Stored records
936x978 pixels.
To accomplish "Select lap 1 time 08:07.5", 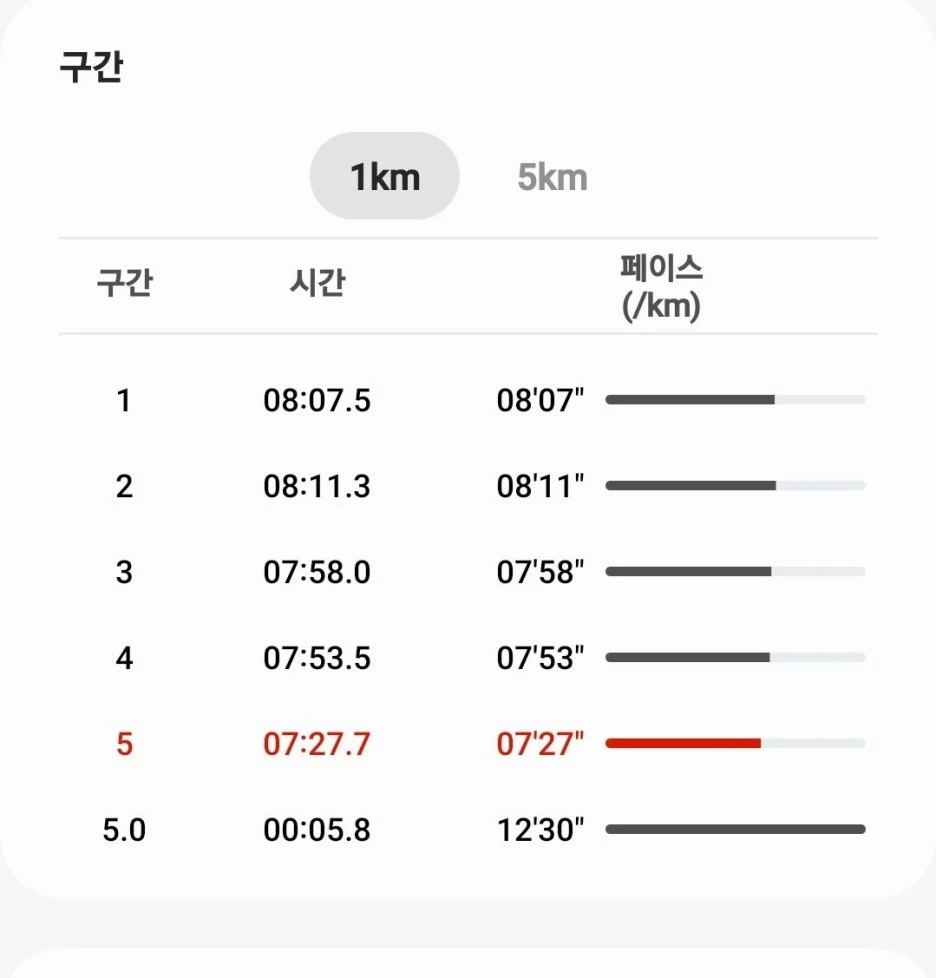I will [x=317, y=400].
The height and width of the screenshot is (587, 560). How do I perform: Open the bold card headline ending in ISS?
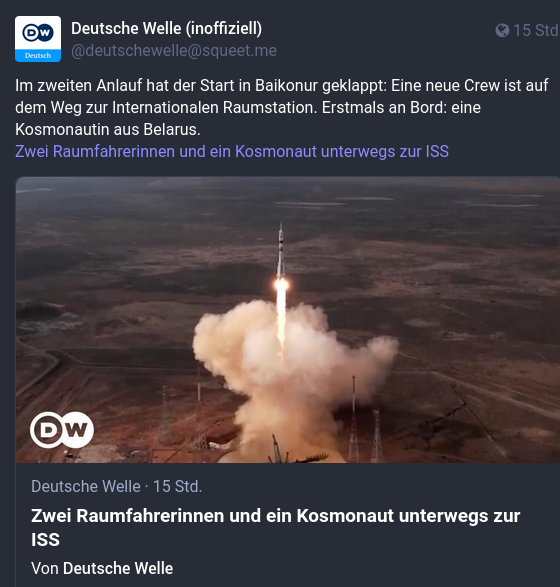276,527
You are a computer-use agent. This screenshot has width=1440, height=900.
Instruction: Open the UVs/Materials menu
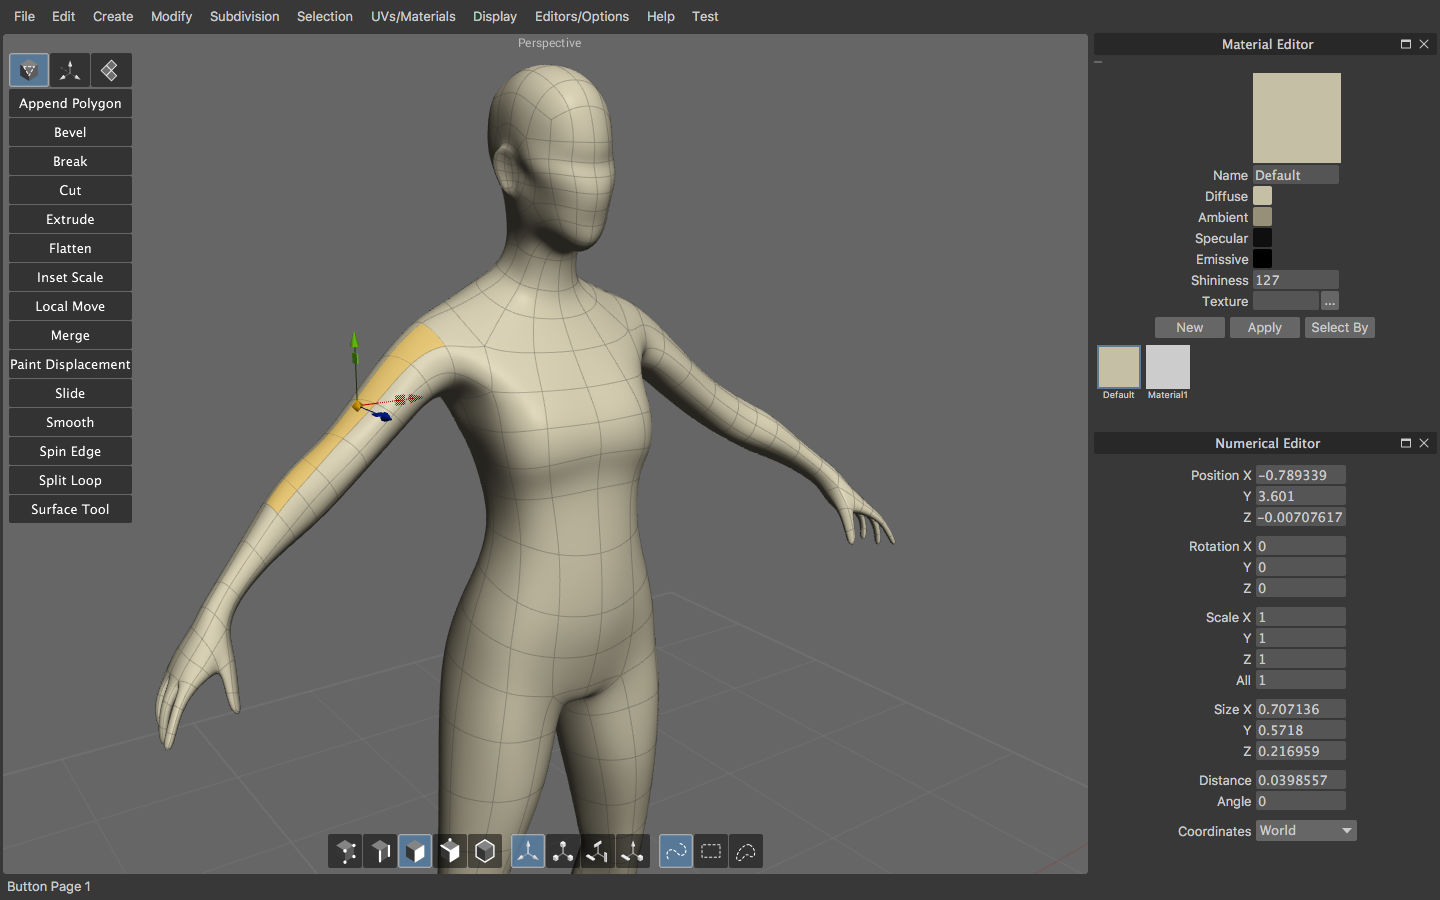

...

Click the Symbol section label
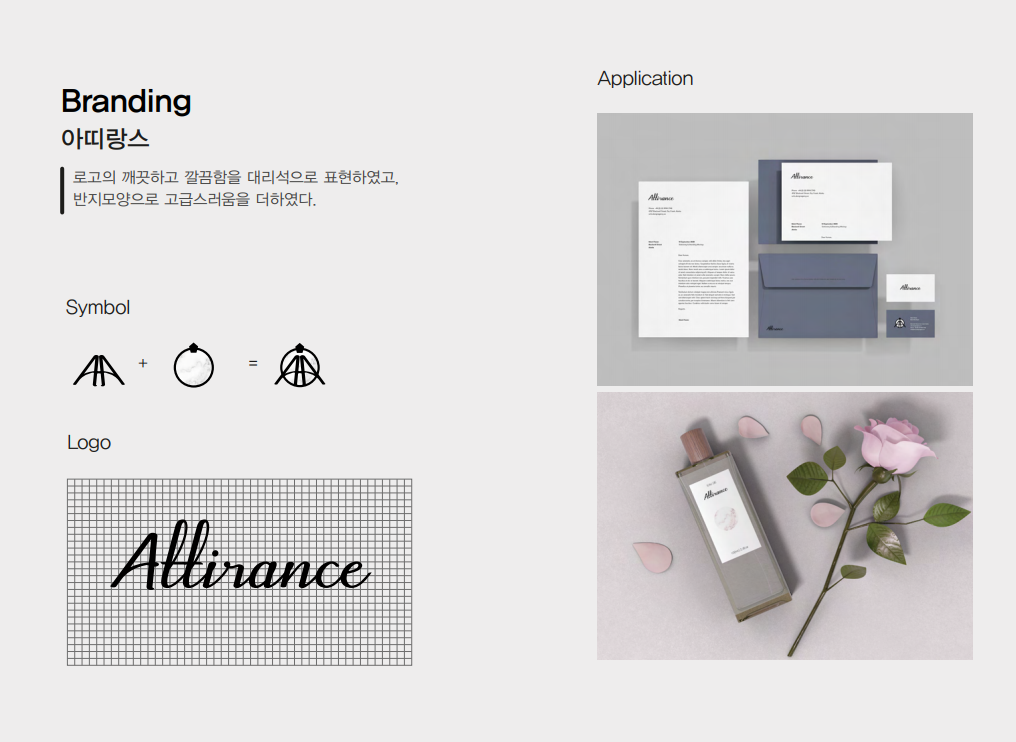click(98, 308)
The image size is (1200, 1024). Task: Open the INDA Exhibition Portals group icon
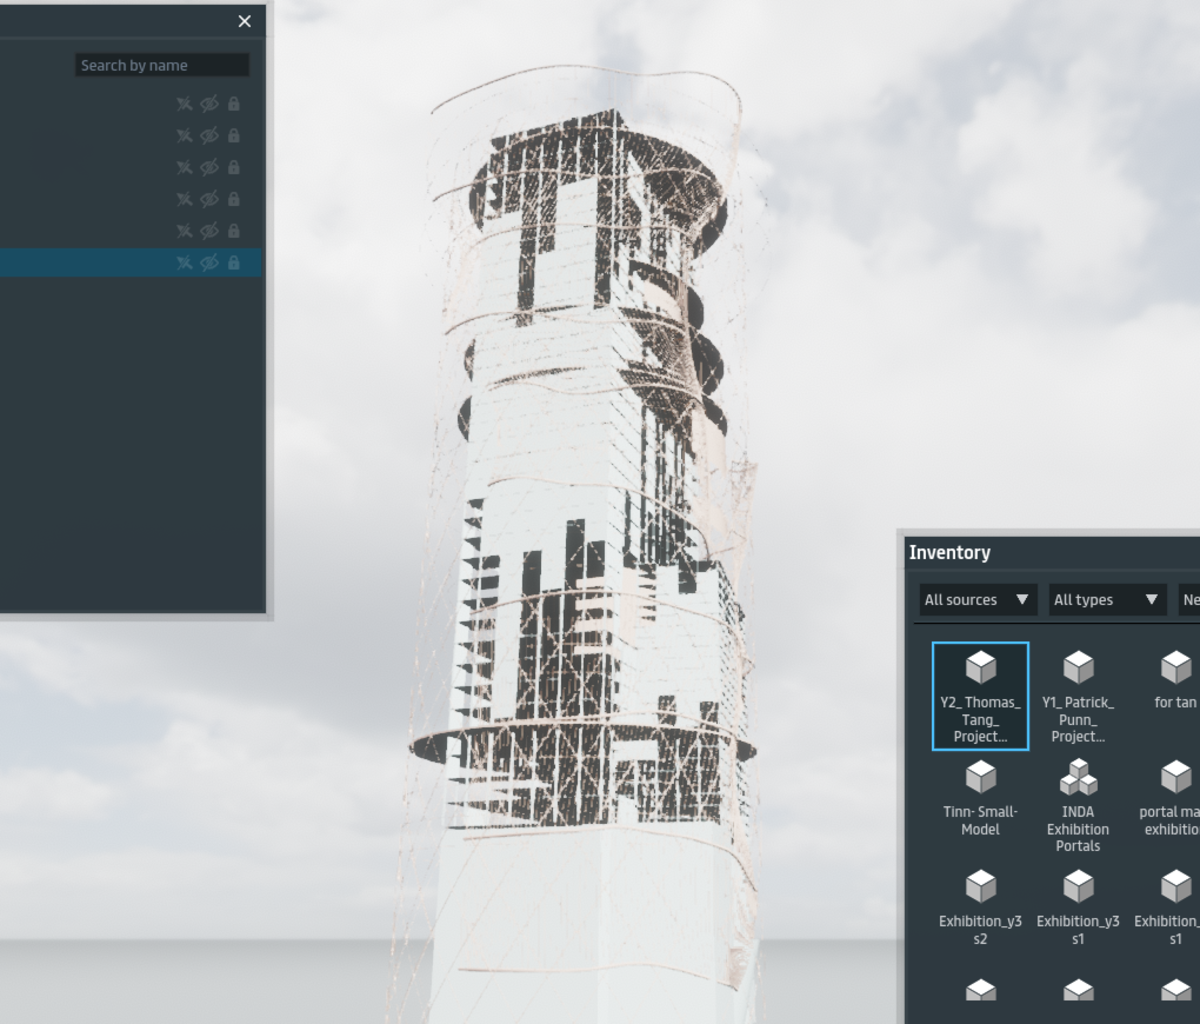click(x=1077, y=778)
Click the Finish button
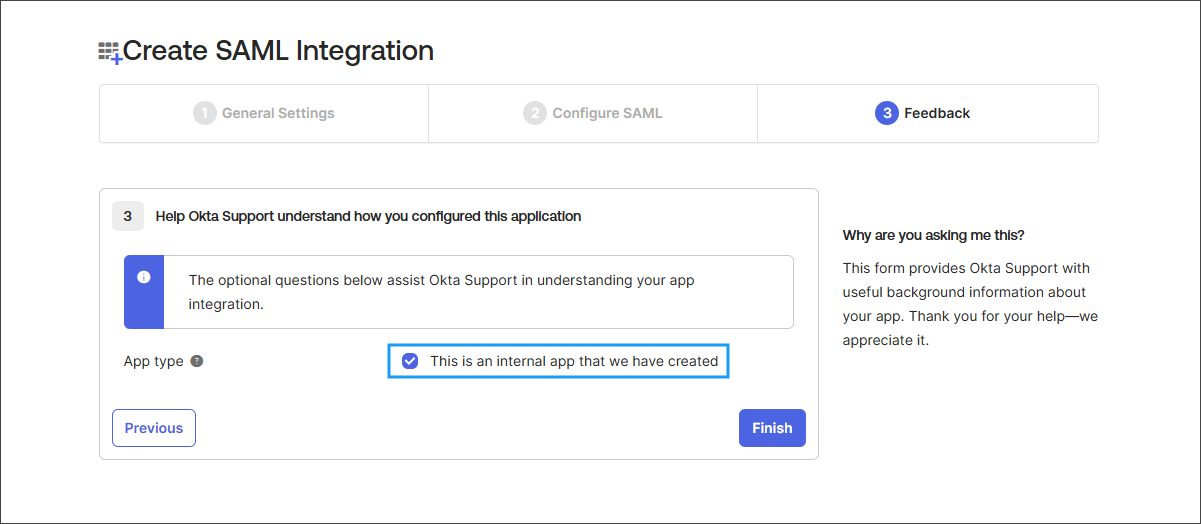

What the task asks
From the records above, copy exactly the lines starting at the one with "The image size" and ending at the one with "Click the Finish button", and no others. Pictures stay out.

Result of the task
The image size is (1200, 1024). Task: Open the INDA Exhibition Portals group icon
click(x=1077, y=778)
Click the Finish button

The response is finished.